(Beginning of RECORDS FOR THE TASK)

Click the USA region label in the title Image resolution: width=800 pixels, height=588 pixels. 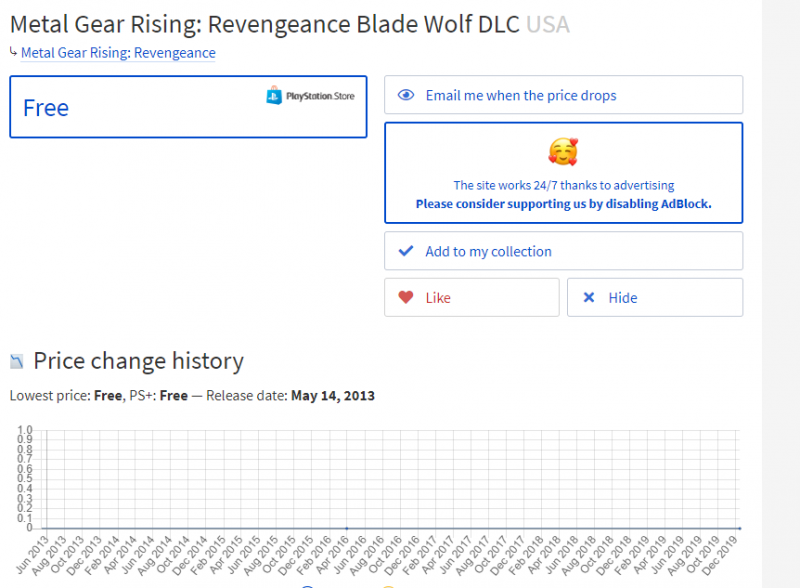coord(548,23)
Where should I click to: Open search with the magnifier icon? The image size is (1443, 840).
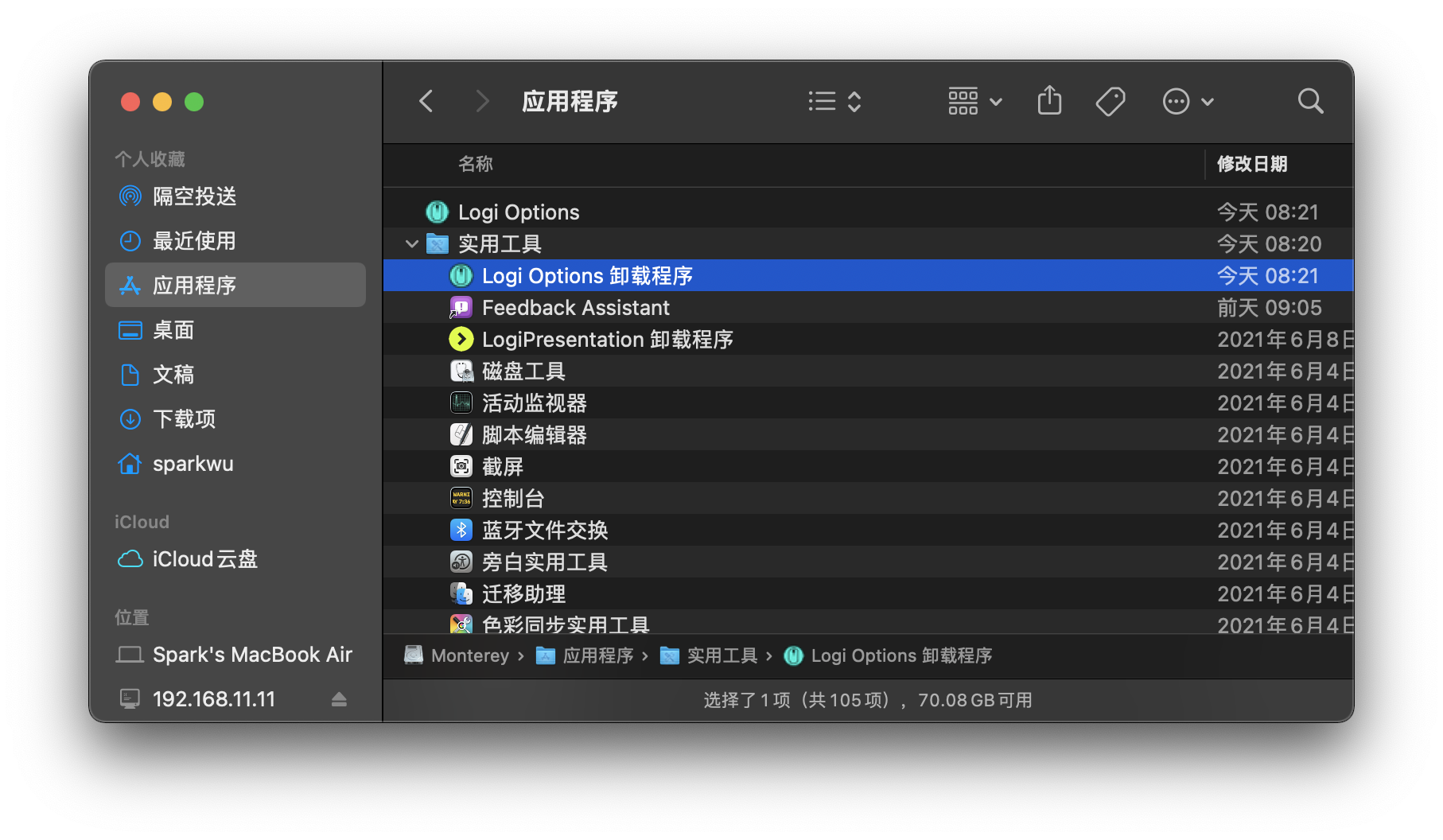pos(1309,101)
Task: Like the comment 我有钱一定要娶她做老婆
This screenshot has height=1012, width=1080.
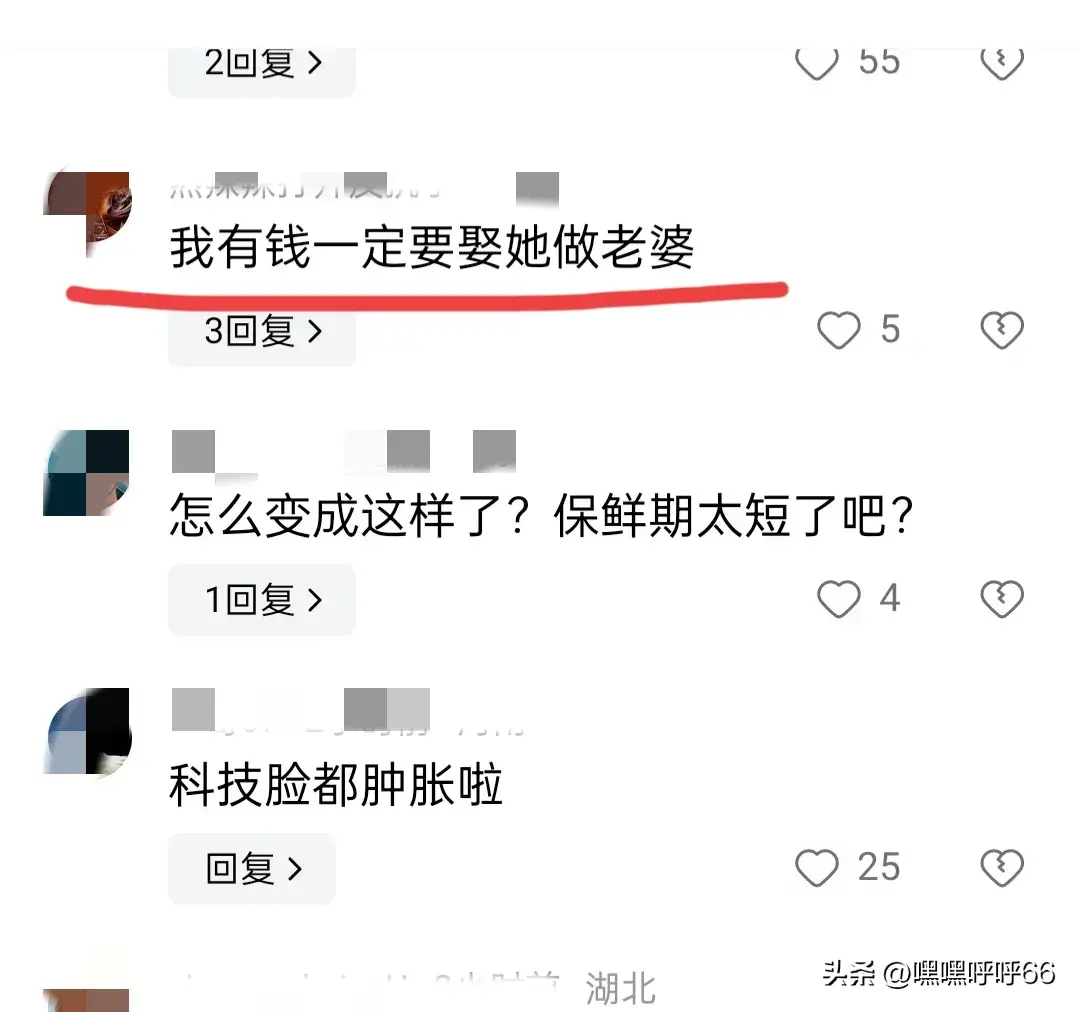Action: click(839, 329)
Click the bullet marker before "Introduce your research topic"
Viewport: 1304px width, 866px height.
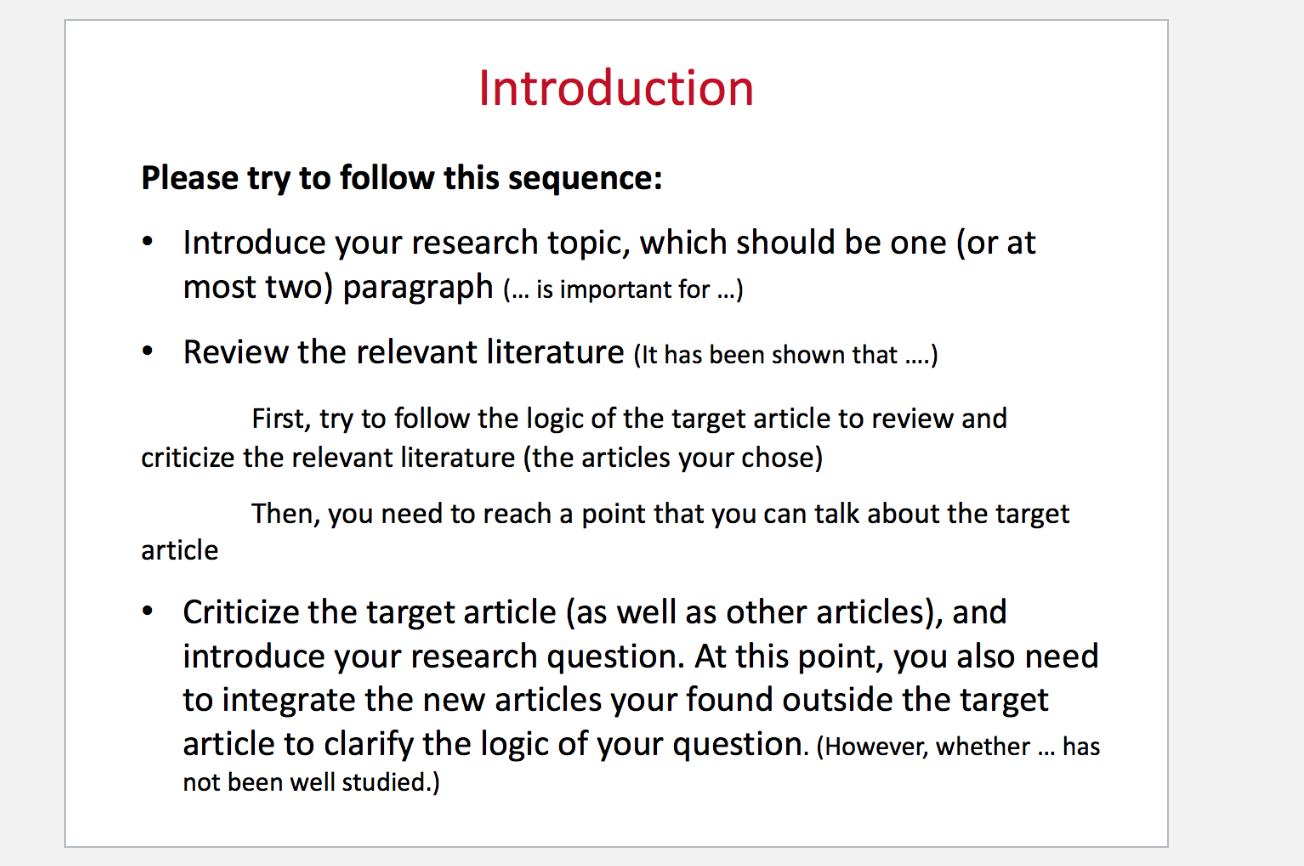[149, 243]
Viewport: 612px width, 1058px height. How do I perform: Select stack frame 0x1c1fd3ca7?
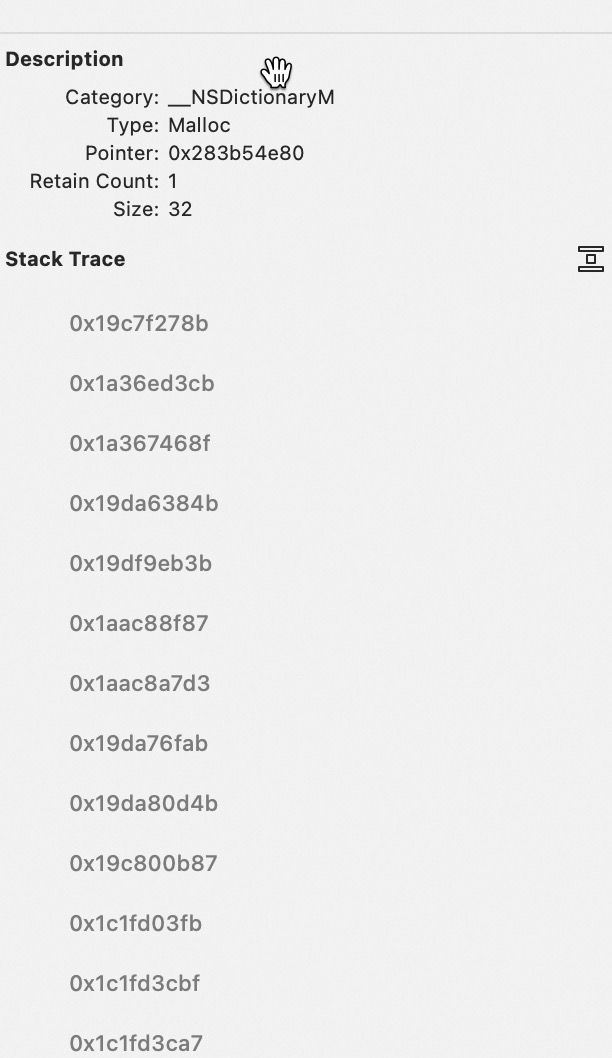[x=136, y=1043]
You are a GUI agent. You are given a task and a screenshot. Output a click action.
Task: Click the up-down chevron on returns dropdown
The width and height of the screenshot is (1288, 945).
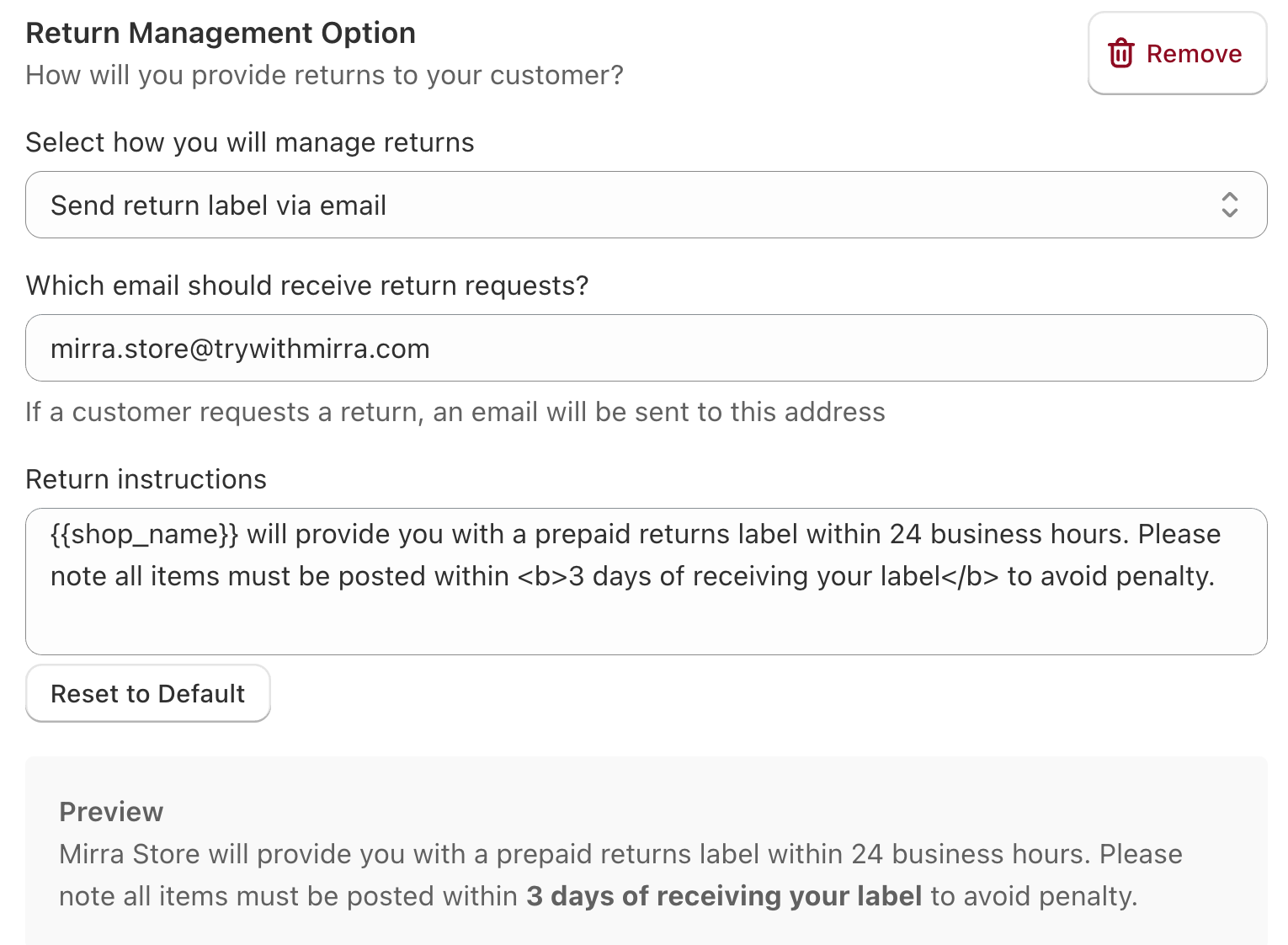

(End of RECORDS FOR THE TASK)

▶ [EXERCISE DIRECTIONS]: Your copy should hold exactly the lines from the one that contains "Click the bullet" through the final line of the data, both ends included, and no pictures.

▶ [OUTPUT FOR THIS EXERCISE]:
Click the bullet marker before "Introduce your research topic"
Viewport: 1304px width, 866px height.
[149, 243]
Viewport: 612px width, 1058px height. How do I perform: Select stack frame 0x1c1fd3ca7?
[x=136, y=1043]
You are a GUI agent. You are given a task and a screenshot. Output a click action.
Task: Click the up-down chevron on returns dropdown
The width and height of the screenshot is (1288, 945).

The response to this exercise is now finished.